Entre los factores fisiológicos implicados, la temperatura corporal se destaca. Aproximadamente a las 5:00, la temperatura del cuerpo alcanza su mínimo y luego asciende a lo largo del día. Este aumento favorece la eficiencia de la contracción muscular, lo que contribuye a mayores niveles de fuerza y potencia en la tarde.

Las fluctuaciones hormonales, por su parte, también influyen: la insulina, responsable de regular la glucosa en sangre, suele ubicarse en su punto más alto durante la mañana. Esto limita la glucosa disponible como fuente de energía, condicionando la capacidad de esfuerzo en las primeras horas del día.
Cronotipo y variaciones en el rendimiento
El comportamiento del sistema nervioso a lo largo de la jornada es otra pieza decisiva. Aunque los mecanismos no se comprenden completamente, existen indicios de que la capacidad para transmitir señales a los músculos mejora durante el día, lo que permite activar más fibras musculares y aumentar la fuerza en la tarde.
El cronotipo personal —la predisposición a estar más activo en la mañana o la noche— también influye en el desempeño físico. Las personas con cronotipo nocturno, conocidas como “búhos”, experimentan un rendimiento notablemente inferior al ejercitarse temprano, en comparación con quienes presentan un cronotipo matutino o “alondras”. Si bien las causas de esta diferencia no son del todo claras, The Conversation sugiere que se relacionan con menores fluctuaciones hormonales y de temperatura en los noctámbulos.

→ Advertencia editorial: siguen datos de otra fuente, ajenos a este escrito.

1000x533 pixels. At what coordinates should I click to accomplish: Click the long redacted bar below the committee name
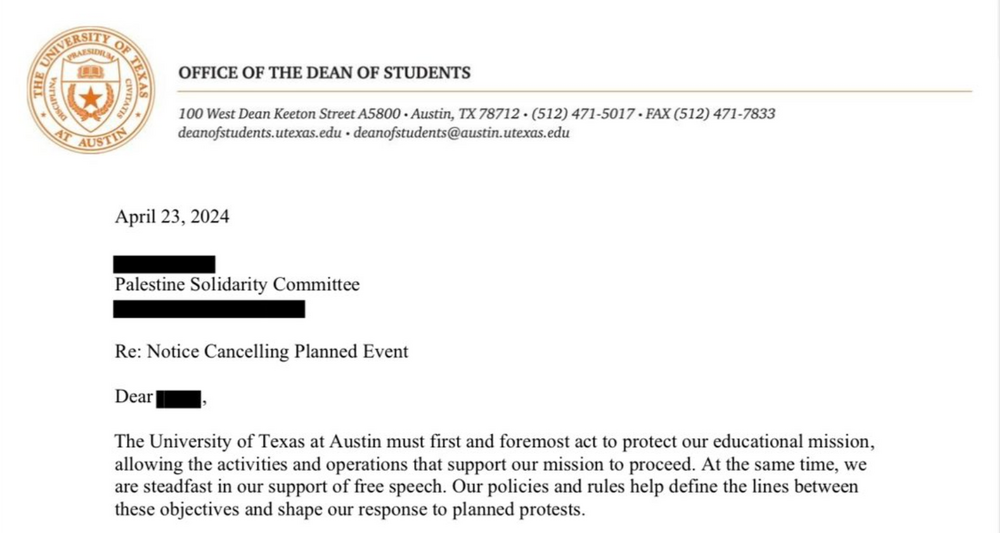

La falta de sueño añade una variable adicional: paradójicamente, la privación de sueño parece afectar más el rendimiento vespertino que el matutino. Por lo tanto, quienes duermen poco suelen hallar menos inconvenientes al entrenar temprano, comparado con intentarlo en las horas de la tarde.
Cómo adaptarse al entrenamiento matutino
A pesar de las diferencias descritas, el horario del ejercicio no condiciona los beneficios obtenidos. El aumento de la fuerza, la mejora de la capacidad aeróbica y la buena salud cardiovascular se logran en cualquier franja horaria, siempre que el esfuerzo sea adecuado. Factores como la motivación y la conveniencia suelen definir la elección del horario. Como afirmaron especialistas citados por The Conversation: “Si prefieres ejercitarte temprano y eso se adapta a tu vida, no hay motivo para cambiar”.

Para quienes necesitan aclimatarse al entrenamiento matutino —por ejemplo, por competencias programadas en las primeras horas—, se recomienda incorporar gradualmente sesiones tempranas en la rutina previa. Las pruebas reunidas por The Conversation demuestran que la constancia ayuda a que el cuerpo se adapte, proceso que puede requerir varias semanas. Además, si el ejercicio nocturno afecta el descanso, elegir actividades suaves o adelantar el horario representa una alternativa eficaz.
La ciencia respalda la práctica regular del ejercicio matutino para reducir la diferencia inicial de rendimiento respecto a la tarde. La adaptación es tangible y la constancia constituye la herramienta principal para superar la resistencia que surge durante los primeros días.